Brief.
Every line below that contains "each" is to be copied.

Saved data entries
----

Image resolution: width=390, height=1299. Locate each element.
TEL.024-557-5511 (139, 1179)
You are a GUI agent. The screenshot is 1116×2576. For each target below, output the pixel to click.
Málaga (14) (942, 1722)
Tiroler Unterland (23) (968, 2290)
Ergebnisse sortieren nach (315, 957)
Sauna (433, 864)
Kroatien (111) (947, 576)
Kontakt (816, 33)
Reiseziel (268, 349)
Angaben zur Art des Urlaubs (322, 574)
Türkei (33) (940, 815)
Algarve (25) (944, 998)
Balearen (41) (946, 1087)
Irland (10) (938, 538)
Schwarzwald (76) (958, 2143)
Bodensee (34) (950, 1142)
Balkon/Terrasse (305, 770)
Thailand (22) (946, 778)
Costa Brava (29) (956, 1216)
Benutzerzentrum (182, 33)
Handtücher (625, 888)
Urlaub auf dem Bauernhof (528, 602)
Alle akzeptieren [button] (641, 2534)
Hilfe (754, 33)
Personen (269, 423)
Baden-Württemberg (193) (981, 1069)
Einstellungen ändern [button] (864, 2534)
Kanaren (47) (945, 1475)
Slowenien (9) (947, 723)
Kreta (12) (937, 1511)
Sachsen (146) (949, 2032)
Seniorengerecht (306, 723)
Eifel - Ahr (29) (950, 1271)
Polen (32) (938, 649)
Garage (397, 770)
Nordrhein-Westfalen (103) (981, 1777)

----

Written reply.
Image resolution: width=390, height=1299. Locate each element.
You are a GUI agent. The screenshot is 1116×2576. For each target below, output the pixel to click.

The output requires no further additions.